Chennai (IANS) At a time when India is largely unbanked or underbanked with a low density of banks, the merger of banks will result in the killing of branches and would divert attention from recovering huge outstanding loans, said a top leader of the All India Bank Employees’ Association (AIBEA).
In a statement issued here, C.H. Venkatachalam, General Secretary, AIBEA said: “Mergers will surely result in the closure of branches, whereas we need branch expansion to make banking accessible to all. Mergers are the very antithesis of branch expansion.”
The United Forum of Bank Union (UFBU) — a consortium of nine banks in the banking sector — will strike work on December 26 opposing the proposed merger of the Bank of Baroda (BOB), Dena Bank and Vijaya Bank.
The AIBEA is one of the constituents of the UFBU which has decided to go on a nationwide strike.
With Christmas on December 25, the banks would effectively be closed for two days affecting the banking public.
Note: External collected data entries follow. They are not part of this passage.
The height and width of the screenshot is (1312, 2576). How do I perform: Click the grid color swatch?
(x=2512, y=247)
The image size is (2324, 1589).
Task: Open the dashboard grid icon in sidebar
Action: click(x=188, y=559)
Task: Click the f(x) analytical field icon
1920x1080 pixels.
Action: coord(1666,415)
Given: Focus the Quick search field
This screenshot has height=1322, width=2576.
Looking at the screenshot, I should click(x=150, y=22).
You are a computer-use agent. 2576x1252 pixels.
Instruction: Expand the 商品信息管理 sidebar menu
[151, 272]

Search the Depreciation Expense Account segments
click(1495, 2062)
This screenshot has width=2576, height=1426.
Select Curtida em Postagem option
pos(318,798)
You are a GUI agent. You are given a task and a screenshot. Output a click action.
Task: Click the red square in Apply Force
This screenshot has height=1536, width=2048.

Stressing that density of banks in India is much less than many countries, Venkatachalam said that there was a need for expansion of the banking industry than a need for consolidation.
“The number of banks in the USA for a population of 323 million is far more than the number of banks in India for a population of 1.35 billion. India is not overbanked. So there is no need for consolidation,” he added.
To resolve the problem of bad loans facing banks, the Government should take tough measures to recover the bad loans. Instead, the Government is trying to divert attention by resorting to the merger of banks which is unwarranted, he said.
“In BOB, Dena Bank and Vijaya Bank, the total NPA (non-performing asset)/bad loan is Rs. 80,000 crore. I wonder whether these bad loans will be automatically recovered when these banks are merged?” he asked.
“After the merger of six banks with the SBI (State Bank of India), the NPA has further gone up to Rs 2,25,000 crore,” he said.